Esse é somente um dos vários casos de discriminação. A escola, por exemplo, é outro espaço que os pais homoafetivos sofrem. O preconceito dos outros pais, muitas vezes, é tão forte que internalizam esse sentimento nos próprios filhos, o que gera conflitos dentro do ambiente escolar.

A adoção de crianças por casais homoafetivos com certeza têm os seus benefícios, afinal, retira pessoas de situações de vulnerabilidade social. Entretanto, o novo núcleo familiar deve saber que ainda terá que enfrentar preconceitos. E lidar com eles pode não ser tão fácil quanto parece.

Desconforto, exclusão e humilhação. Os preconceitos viram ataques e ferem o psicológico. Afetam a autoestima e prejudicam a noção de identidade do indivíduo. Isto é ainda mais complicado na adolescência com a ebulição de ideias e consolidação da personalidade.

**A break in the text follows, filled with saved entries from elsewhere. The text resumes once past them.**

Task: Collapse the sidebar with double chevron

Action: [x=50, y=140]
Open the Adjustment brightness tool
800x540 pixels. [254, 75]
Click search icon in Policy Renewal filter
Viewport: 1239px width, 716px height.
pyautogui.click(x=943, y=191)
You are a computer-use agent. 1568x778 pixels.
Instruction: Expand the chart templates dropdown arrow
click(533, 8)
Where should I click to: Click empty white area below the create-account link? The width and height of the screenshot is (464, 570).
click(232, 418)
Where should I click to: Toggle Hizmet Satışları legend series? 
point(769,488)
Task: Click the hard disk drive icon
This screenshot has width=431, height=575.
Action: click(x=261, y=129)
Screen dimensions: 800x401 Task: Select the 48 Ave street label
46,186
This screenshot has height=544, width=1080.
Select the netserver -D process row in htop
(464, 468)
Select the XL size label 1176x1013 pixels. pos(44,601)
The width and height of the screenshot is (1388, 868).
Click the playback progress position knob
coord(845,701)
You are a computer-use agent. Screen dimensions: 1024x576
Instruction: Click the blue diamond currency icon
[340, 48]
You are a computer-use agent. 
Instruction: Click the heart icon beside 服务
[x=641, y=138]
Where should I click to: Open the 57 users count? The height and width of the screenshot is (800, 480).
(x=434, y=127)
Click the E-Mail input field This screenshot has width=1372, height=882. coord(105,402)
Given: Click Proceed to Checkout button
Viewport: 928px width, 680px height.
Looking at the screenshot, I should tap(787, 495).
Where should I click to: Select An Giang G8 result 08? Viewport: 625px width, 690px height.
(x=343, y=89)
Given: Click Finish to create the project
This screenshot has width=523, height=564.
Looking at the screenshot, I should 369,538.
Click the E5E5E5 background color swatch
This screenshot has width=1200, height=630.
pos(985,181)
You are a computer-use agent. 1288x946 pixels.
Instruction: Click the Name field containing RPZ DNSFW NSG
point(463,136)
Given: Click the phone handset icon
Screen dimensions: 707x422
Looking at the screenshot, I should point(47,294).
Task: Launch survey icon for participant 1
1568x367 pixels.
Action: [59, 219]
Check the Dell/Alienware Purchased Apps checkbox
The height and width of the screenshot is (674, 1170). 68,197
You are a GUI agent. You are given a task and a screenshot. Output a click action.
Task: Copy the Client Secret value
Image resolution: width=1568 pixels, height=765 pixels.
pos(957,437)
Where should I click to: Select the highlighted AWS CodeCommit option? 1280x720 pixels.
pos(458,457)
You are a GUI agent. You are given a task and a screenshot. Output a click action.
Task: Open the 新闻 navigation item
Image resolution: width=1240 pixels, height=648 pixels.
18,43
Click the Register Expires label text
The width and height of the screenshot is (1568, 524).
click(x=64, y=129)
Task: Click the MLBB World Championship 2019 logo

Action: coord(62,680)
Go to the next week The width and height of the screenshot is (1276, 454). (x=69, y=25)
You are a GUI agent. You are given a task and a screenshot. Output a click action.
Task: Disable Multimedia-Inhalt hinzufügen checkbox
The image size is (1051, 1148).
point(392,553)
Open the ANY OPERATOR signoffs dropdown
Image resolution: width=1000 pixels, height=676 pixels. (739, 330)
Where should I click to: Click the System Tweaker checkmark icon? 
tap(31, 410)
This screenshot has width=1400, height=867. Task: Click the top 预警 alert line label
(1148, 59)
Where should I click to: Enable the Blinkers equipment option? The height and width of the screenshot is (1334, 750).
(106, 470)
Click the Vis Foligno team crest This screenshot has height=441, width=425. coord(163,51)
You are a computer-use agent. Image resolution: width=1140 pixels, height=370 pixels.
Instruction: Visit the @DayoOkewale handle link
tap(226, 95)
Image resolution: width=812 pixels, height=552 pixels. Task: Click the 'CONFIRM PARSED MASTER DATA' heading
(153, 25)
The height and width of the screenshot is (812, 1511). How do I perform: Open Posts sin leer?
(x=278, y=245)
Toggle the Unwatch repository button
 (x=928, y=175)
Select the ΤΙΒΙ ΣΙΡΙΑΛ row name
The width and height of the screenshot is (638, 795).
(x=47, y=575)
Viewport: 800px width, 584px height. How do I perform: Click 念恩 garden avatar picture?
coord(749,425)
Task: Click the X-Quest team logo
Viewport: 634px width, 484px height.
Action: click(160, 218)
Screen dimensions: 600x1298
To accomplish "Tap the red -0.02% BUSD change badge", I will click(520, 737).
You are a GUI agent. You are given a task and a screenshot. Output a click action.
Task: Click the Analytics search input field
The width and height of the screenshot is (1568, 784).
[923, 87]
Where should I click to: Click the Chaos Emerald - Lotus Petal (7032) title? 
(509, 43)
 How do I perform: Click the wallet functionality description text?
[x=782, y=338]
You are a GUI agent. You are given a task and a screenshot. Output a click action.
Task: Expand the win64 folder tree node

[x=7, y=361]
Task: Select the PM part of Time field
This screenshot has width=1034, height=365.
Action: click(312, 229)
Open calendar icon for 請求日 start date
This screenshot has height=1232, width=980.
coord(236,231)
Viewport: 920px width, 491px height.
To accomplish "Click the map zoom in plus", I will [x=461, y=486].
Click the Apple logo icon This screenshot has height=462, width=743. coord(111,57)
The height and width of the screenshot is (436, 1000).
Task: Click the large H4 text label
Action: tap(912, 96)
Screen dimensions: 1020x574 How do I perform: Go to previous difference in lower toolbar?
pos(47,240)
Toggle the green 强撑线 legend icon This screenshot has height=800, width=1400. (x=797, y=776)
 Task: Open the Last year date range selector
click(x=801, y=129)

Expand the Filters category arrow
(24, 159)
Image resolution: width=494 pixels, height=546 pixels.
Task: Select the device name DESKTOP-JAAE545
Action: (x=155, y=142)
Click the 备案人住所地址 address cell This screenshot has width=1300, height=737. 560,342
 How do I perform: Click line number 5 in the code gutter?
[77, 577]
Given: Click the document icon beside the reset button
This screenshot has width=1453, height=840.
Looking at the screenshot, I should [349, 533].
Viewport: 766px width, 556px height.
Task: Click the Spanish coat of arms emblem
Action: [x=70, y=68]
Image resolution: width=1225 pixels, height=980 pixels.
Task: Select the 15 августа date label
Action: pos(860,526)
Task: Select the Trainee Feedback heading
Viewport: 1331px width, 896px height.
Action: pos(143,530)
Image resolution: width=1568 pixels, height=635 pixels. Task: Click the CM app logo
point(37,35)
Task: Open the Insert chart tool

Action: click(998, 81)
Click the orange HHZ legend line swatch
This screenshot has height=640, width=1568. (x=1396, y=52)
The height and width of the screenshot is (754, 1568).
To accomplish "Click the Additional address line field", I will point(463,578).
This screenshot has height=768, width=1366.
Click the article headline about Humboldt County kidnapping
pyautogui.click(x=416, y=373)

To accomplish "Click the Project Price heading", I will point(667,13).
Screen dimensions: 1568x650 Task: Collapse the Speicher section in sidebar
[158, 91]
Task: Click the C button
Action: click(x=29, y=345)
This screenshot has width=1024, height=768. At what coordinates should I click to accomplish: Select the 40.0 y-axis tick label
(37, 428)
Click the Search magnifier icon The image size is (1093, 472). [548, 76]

Para tal, o acompanhamento psicológico torna-se fundamental. A terapia possui o papel de ajudar o indivíduo a compreender melhor os seus próprios comportamentos. Dessa forma, será possível entender a explosão de sentimentos e trabalhar reservas mentais para casos mais extremos.

A adoção por casal homoafetivo no Brasil é um marco importante. O afeto é o principal componente da formação do núcleo familiar e imprescindível para o sucesso da adoção.  Nesse sentido, será também um aliado importante na luta contra os preconceitos, porém, o acompanhamento psicológico ajuda a lidar melhor com as situações desconfortáveis.

1 COMENTÁRIO

  1. A adoção por casais homoafetivos, a questão mais delicada é na separação. Não li quanto a lésbicas, mas li relatos quanto aos gays, que mencionam que uma das partes mantém a adoção para não haver “devolução” da criança, por ocasião da separação do casal! Como trata-se de União Estável e não casamento, isto é, com menos obrigações conjugais, muitas vezes, há quem “desista” da paternidade! Quem sabe deva a legislação de adoção, ser alterada, trazendo obrigações iguais aos adotantes, em relações homoafetivas, para se equipararem ao casal adotante hetero!